Durante el trayecto a Hollandstrasse recordó lo que había soñado mientras dormía por la tarde. No tenía argumento. Una y otra vez se le aparecía media cabeza o una boca. Una boca abierta cuya peculiaridad consistía en la carencia de dentadura. En los lugares donde habitualmente asomaban dientes de la encía, había colillas de cigarrillos. Esa boca aparecía sin cesar ante él, muy abierta, con hileras regulares de colillas. No hablaba. El ambiente era frío y vacío.

El camión estaba delante del edificio. Jonas paró unos metros más allá para que el Spider no entorpeciese su labor. Echándose al hombro la bolsa de viaje, agarró dos cámaras.

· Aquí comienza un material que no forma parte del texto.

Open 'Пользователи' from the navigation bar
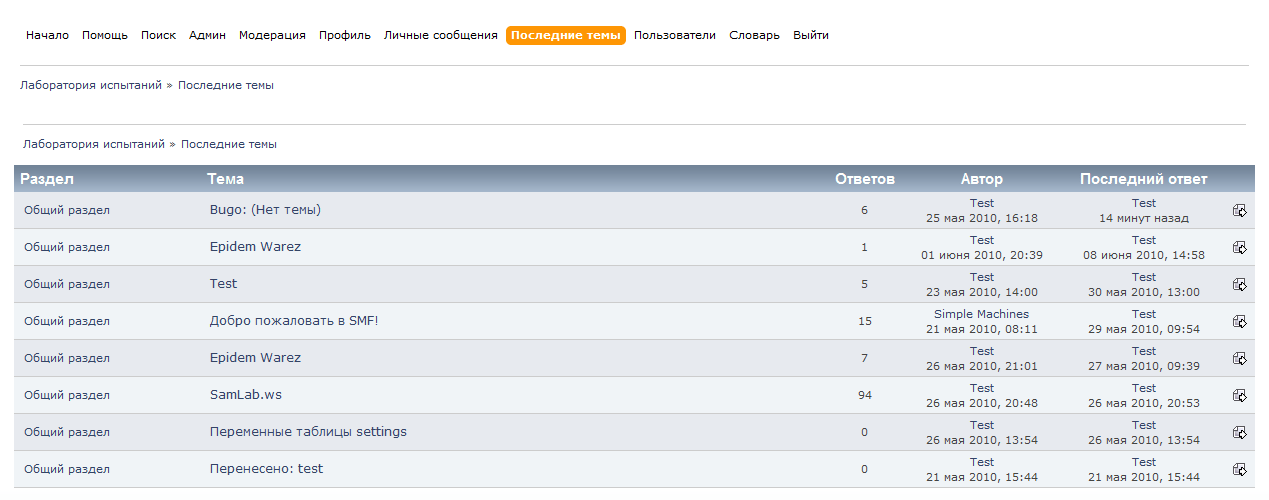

En la vivienda de sus padres olía a cerrado. Sus pasos resonaron por el viejo suelo de madera al aproximarse a las ventanas. Fue abriéndolas una tras otra.

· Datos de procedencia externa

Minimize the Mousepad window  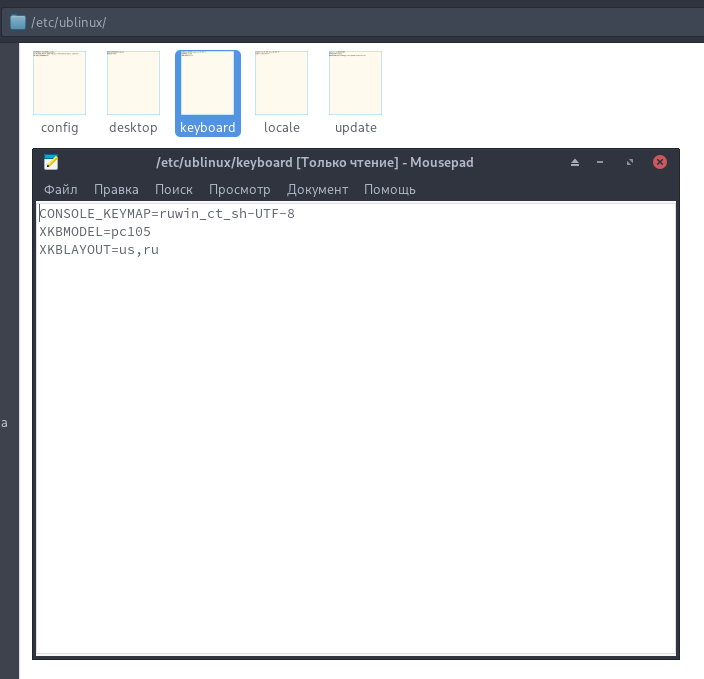point(600,162)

El aire cálido del atardecer irrumpió en la habitación. Apoyado en el alféizar, miró hacia el exterior. El camión le quitaba la vista de la calle. No le importó. Le invadía una sensación de familiaridad. Allí se ponía de pequeño, una caja bajo los pies, para asomarse a la calle. Conocía el agujero en la chapa de la ventana, la alcantarilla enrejada situada junto al bordillo, el color del asfalto.